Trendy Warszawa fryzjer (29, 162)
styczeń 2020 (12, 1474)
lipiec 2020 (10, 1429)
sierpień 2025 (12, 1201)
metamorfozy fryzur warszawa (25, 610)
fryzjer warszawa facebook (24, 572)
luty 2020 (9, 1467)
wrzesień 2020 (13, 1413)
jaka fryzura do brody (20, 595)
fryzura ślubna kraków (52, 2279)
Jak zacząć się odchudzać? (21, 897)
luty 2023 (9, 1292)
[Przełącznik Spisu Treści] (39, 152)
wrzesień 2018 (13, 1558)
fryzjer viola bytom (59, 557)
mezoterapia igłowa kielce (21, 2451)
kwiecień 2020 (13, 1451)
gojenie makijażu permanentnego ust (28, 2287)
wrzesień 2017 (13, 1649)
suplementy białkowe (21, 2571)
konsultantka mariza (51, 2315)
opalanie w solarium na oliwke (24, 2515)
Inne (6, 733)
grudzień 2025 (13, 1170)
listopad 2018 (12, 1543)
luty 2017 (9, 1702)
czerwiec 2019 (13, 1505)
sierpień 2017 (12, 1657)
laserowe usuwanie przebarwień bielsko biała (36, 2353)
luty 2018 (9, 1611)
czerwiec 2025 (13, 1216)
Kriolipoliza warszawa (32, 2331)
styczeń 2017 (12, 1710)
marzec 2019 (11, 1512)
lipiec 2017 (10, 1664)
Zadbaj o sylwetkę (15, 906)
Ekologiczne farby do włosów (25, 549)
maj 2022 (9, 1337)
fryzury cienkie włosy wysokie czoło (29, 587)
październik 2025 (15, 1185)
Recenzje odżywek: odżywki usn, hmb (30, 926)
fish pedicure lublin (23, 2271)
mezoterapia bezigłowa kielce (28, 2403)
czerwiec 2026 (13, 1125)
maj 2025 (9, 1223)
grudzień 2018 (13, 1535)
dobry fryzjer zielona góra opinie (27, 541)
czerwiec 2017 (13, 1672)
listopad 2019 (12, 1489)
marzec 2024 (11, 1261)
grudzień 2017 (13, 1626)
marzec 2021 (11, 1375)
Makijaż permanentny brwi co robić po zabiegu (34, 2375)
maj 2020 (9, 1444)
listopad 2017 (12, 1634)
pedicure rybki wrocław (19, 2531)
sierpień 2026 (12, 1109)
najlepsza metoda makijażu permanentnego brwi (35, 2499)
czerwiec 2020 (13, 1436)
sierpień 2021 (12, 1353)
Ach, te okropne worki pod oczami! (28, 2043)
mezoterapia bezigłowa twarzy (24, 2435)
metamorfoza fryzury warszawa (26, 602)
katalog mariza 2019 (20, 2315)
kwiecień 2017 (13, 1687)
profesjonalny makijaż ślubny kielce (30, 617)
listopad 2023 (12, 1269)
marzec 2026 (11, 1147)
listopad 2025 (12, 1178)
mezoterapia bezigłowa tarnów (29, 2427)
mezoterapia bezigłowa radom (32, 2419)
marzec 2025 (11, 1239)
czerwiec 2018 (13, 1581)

=-=-=-=-=

● Task item:
Reproduce every record in full, keeping each one exactly as it reads.

● Reply:
Trendy Warszawa fryzjer (29, 162)
styczeń 2020 (12, 1474)
lipiec 2020 (10, 1429)
sierpień 2025 (12, 1201)
metamorfozy fryzur warszawa (25, 610)
fryzjer warszawa facebook (24, 572)
luty 2020 (9, 1467)
wrzesień 2020 (13, 1413)
jaka fryzura do brody (20, 595)
fryzura ślubna kraków (52, 2279)
Jak zacząć się odchudzać? (21, 897)
luty 2023 (9, 1292)
[Przełącznik Spisu Treści] (39, 152)
wrzesień 2018 (13, 1558)
fryzjer viola bytom (59, 557)
mezoterapia igłowa kielce (21, 2451)
kwiecień 2020 (13, 1451)
gojenie makijażu permanentnego ust (28, 2287)
wrzesień 2017 (13, 1649)
suplementy białkowe (21, 2571)
konsultantka mariza (51, 2315)
opalanie w solarium na oliwke (24, 2515)
Inne (6, 733)
grudzień 2025 (13, 1170)
listopad 2018 (12, 1543)
luty 2017 (9, 1702)
czerwiec 2019 (13, 1505)
sierpień 2017 (12, 1657)
laserowe usuwanie przebarwień bielsko biała (36, 2353)
luty 2018 (9, 1611)
czerwiec 2025 (13, 1216)
Kriolipoliza warszawa (32, 2331)
styczeń 2017 (12, 1710)
marzec 2019 (11, 1512)
lipiec 2017 (10, 1664)
Zadbaj o sylwetkę (15, 906)
Ekologiczne farby do włosów (25, 549)
maj 2022 (9, 1337)
fryzury cienkie włosy wysokie czoło (29, 587)
październik 2025 (15, 1185)
Recenzje odżywek: odżywki usn, hmb (30, 926)
fish pedicure lublin (23, 2271)
mezoterapia bezigłowa kielce (28, 2403)
czerwiec 2026 (13, 1125)
maj 2025 (9, 1223)
grudzień 2018 (13, 1535)
dobry fryzjer zielona góra opinie (27, 541)
czerwiec 2017 (13, 1672)
listopad 2019 (12, 1489)
marzec 2024 (11, 1261)
grudzień 2017 (13, 1626)
marzec 2021 (11, 1375)
Makijaż permanentny brwi co robić po zabiegu (34, 2375)
maj 2020 (9, 1444)
listopad 2017 (12, 1634)
pedicure rybki wrocław (19, 2531)
sierpień 2026 (12, 1109)
najlepsza metoda makijażu permanentnego brwi (35, 2499)
czerwiec 2020 (13, 1436)
sierpień 2021 (12, 1353)
Ach, te okropne worki pod oczami! (28, 2043)
mezoterapia bezigłowa twarzy (24, 2435)
metamorfoza fryzury warszawa (26, 602)
katalog mariza 2019 (20, 2315)
kwiecień 2017 (13, 1687)
profesjonalny makijaż ślubny kielce (30, 617)
listopad 2023 (12, 1269)
marzec 2026 (11, 1147)
listopad 2025 (12, 1178)
mezoterapia bezigłowa tarnów (29, 2427)
mezoterapia bezigłowa radom (32, 2419)
marzec 2025 (11, 1239)
czerwiec 2018 (13, 1581)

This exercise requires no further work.